Allo stesso tempo, le caratteristiche dei sedimenti testimoniano il verificarsi di forti pressioni; per questa ragione gli studiosi oggi concordano che il “calvarium” sia stato definitivamente sepolto poco dopo la morte nell’ambiente perilacustre al margine del lago o dove è stato trovato, durante una fase interglaciale con crescente attività vulcanica, poco prima che il bacino nell’area di Campogrande fosse riempito. La data di 385mila anni circa, registrata tramite un carotaggio, prossima all’età di estinzione del Lago Lirino, rappresenta un termine “post quem” per la deposizione del “calvarium” umano. Anche la presenza in cima alla serie di riempimento dei depositi di sabbia, compreso un record Paleolitico di Modo 2, è coerente con il nuovo quadro cronologico.

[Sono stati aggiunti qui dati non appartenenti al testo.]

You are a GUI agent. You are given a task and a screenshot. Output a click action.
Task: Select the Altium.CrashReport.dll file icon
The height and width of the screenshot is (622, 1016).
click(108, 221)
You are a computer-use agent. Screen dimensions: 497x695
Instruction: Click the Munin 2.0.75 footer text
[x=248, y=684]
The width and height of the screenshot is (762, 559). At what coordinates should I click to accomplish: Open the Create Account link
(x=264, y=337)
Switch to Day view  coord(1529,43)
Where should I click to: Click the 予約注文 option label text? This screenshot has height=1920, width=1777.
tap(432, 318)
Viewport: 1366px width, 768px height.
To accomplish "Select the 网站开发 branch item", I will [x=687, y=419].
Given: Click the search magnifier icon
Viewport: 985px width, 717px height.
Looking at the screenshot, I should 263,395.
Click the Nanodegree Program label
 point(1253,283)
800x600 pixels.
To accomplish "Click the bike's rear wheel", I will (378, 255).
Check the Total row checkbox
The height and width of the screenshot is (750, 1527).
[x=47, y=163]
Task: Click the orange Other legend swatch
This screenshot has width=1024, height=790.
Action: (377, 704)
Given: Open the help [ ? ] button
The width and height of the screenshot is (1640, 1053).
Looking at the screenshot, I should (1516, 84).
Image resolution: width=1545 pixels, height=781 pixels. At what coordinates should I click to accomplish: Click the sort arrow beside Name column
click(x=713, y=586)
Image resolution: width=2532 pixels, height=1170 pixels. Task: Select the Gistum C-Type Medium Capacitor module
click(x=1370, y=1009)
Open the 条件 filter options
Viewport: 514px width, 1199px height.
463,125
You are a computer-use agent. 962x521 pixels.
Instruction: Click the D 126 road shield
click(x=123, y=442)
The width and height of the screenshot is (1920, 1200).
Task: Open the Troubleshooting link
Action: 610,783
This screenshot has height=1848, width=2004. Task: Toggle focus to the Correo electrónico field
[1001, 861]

Grazie a queste nuove scoperte, la morfologia del “calvarium” di Ceprano – che manca di tratti neanderthaliani e non ha una vera controparte tra la documentazione fossile continentale contemporanea – assume tutto un nuovo interesse, in quanto aggiunge un’inaspettata variabilità nelle popolazioni europee del Pleistocene medio.

Alice Massarenti
Nata a Mirandola, in provincia di Modena, classe ’84, si è laureata in Archeologia e storia dell’arte del vicino oriente antico e in Quaternario, Preistoria e Archeologia con una tesi in Evoluzione degli insiemi faunistici del Quaternario. Ha un’ossessione per i fossili e una famiglia che importuna costantemente con i racconti delle sue ricerche sul campo.